Only dark films less than 0.1 mil thick were formed on copper and nickel cathodes in the MacNamara electrolyte containing 15 g/l chloriridic acid (HgIrCl6). The bath was operated at temperatures of 30° to 90° C and cathode current densities of 50 to 100 ma/cm².

The Conn electrolyte was prepared with 8 g/l iridium chloride (IrCl3·4H2O) and 32 g/l sulfamic acid. Because Conn’s electrolyte produced thick coats only with certain chemicals, he was contacted to find his source of supply. The iridium salt was purchased from the Varlacoid Chemical Co. The iridium anode wire was obtained from Engelhard Industries. Alternating current was applied to two auxiliary iridium electrodes 0.063 inch in diameter, immersed in the electrolyte at a current density of 350 ma/cm² at 75° C for 8 hours to observe the effect on the electrodes. At the end of that time the electrodes lost a total of 1.8 grams. The wires were covered with a dark, adherent film of unknown composition. According to Conn, increased metal concentration due to the dissolution of the iridium was not considered to be of major importance in operation of the bath. He holds that it is the high- current densities achieved by using auxiliary alternating current electrodes that are important for forming the complex.

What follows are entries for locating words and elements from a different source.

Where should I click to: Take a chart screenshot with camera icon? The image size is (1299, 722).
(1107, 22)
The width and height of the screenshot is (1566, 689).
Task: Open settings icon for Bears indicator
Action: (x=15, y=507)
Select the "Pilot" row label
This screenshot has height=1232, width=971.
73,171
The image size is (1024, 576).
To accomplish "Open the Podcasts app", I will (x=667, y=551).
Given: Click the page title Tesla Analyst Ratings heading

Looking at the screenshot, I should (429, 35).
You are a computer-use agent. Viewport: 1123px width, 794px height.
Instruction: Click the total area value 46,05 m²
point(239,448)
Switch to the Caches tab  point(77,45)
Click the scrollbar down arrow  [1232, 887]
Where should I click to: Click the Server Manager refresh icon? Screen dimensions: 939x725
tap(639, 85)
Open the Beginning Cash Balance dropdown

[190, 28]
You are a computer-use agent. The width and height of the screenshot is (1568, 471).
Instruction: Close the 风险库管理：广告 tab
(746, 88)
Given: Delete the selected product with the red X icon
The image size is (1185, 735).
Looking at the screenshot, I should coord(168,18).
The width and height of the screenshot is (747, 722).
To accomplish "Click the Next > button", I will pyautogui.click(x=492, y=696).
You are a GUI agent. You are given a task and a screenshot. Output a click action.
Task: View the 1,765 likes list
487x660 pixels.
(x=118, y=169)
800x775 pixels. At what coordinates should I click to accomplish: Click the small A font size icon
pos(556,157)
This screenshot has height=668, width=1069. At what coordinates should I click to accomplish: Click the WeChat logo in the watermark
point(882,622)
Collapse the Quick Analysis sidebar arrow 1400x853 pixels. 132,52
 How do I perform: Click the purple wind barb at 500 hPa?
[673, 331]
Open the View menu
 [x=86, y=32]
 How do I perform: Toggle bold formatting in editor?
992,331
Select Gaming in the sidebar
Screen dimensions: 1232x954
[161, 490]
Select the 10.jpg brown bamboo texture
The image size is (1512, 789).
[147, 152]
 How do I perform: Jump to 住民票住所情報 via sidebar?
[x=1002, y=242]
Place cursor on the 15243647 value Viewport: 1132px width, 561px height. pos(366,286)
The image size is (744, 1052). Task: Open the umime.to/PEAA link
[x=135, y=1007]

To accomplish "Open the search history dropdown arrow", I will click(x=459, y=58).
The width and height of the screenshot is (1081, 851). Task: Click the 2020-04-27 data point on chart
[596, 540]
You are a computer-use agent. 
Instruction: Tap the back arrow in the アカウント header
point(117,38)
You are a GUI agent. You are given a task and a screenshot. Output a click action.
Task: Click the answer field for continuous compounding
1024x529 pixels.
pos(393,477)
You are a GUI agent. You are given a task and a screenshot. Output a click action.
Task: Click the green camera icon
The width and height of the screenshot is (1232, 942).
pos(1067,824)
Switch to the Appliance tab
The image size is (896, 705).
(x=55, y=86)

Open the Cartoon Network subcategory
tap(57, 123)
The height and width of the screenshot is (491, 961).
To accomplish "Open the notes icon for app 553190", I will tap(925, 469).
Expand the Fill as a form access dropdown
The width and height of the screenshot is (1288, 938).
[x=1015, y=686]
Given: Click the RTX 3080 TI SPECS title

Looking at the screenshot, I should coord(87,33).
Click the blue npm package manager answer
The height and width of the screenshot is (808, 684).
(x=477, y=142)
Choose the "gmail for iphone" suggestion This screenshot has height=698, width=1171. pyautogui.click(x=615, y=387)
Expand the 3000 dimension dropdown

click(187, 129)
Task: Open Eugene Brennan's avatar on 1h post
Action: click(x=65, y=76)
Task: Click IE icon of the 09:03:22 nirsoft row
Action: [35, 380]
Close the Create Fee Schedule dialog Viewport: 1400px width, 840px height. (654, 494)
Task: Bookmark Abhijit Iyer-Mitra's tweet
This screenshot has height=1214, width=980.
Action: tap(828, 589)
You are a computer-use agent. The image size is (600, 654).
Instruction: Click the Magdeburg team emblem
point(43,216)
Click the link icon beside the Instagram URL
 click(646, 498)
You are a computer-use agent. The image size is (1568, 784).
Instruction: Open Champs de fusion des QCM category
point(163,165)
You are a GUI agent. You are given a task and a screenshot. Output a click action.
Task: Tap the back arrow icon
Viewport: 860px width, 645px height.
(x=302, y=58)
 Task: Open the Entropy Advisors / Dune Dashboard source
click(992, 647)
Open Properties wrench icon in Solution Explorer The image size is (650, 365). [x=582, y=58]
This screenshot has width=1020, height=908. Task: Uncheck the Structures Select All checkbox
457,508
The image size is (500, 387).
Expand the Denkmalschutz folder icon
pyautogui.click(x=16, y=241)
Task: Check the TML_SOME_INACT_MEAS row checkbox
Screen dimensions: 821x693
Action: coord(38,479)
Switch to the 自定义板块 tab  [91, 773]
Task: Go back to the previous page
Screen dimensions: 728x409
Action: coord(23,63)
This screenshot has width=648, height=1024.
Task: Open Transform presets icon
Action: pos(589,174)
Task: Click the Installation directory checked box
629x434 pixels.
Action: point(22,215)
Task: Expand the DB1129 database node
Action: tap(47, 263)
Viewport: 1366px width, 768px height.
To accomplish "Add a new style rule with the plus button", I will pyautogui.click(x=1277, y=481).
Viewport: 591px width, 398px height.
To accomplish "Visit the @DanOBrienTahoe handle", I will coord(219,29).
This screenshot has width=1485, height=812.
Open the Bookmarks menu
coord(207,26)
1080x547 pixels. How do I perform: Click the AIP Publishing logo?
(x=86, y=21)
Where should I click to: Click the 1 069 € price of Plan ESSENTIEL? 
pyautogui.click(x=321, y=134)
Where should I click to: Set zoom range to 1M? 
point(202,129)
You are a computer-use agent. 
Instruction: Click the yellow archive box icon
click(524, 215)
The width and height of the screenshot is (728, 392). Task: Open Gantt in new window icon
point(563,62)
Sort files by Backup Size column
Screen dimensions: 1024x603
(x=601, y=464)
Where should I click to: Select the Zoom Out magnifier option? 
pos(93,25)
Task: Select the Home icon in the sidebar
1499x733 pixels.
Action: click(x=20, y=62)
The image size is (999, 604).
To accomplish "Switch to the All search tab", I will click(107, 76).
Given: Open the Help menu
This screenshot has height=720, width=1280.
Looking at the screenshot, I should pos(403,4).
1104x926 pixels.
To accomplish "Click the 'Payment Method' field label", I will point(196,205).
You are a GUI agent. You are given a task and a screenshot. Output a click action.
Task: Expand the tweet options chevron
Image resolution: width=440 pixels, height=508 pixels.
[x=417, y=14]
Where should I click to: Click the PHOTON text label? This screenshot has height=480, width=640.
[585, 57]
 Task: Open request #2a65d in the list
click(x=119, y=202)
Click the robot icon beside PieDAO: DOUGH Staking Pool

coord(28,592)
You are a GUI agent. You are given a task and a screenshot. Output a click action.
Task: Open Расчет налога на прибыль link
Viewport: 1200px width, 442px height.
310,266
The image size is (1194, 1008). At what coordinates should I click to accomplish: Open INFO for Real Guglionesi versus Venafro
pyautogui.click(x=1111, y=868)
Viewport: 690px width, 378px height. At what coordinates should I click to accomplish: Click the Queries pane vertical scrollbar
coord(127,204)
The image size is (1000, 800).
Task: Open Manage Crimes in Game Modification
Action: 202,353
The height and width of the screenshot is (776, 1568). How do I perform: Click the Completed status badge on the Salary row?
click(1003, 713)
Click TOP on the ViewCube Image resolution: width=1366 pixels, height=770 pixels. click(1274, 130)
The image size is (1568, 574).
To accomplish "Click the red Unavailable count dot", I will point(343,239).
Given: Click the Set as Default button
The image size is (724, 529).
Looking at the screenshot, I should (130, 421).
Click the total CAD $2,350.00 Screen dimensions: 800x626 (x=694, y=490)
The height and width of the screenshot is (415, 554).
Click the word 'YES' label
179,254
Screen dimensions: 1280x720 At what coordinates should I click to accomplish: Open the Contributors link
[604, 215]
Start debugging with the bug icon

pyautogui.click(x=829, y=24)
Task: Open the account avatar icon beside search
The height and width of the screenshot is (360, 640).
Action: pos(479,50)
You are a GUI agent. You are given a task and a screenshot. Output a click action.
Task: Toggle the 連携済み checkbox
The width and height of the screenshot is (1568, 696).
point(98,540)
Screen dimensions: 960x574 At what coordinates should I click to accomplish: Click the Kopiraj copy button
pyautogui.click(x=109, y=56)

Electrolysis was continued with the two iridium wire electrodes under alternating current electrolysis, a third iridium anode 0.025 inch in diameter under direct current of 150 ma/cm², and a copper cathode ¼ inch wide and 0.065 inch thick at a current density of 4 ma/cm². The cathode was rotated at 30 rpm. There was considerable gassing at all electrodes. Water was continuously added from a dripping burette to replenish that lost by evaporation and decomposition.

At the end of 23 hours of electrolysis, a bright deposit of iridium approximately ½ mil thick was formed at a cathode current efficiency of 7.8 percent, based on an iridium oxidation state of plus 3. A craze pattern at the surface of the deposit was observed with five-power magnification. Deposition was continued on top of this deposit for 29 more hours. At the end of that time the coating had increased to approximately 1.5 mils in thickness. The final deposit showed many small cracks, most severe in the low-current-density areas of the specimen. This coating would not be expected to offer any protection to the substrate.

Evaluation

A 1/8-inch-diameter molybdenum rod with a surface area of 3.5 cm was encapsulated with an electrodeposit of iridium 4 mils thick and tested for oxidation resistance in a thermobalance. The specimen lost 3 mg, or 0.2 weight-percent, when heated at 300° C per hour to 1,012° C in air flowing at 350 cu cm per minute. The specimen began to oxidize rapidly above 1,012° C and lost 30 mg more when heated to 1,270° C in an additional 185 minutes. X-ray analysis of condensed material on the walls of the furnace showed the presence of a substantial quantity of iridium dioxide. This indicates that 1,000° C may be a practical limit for extended use of iridium in air.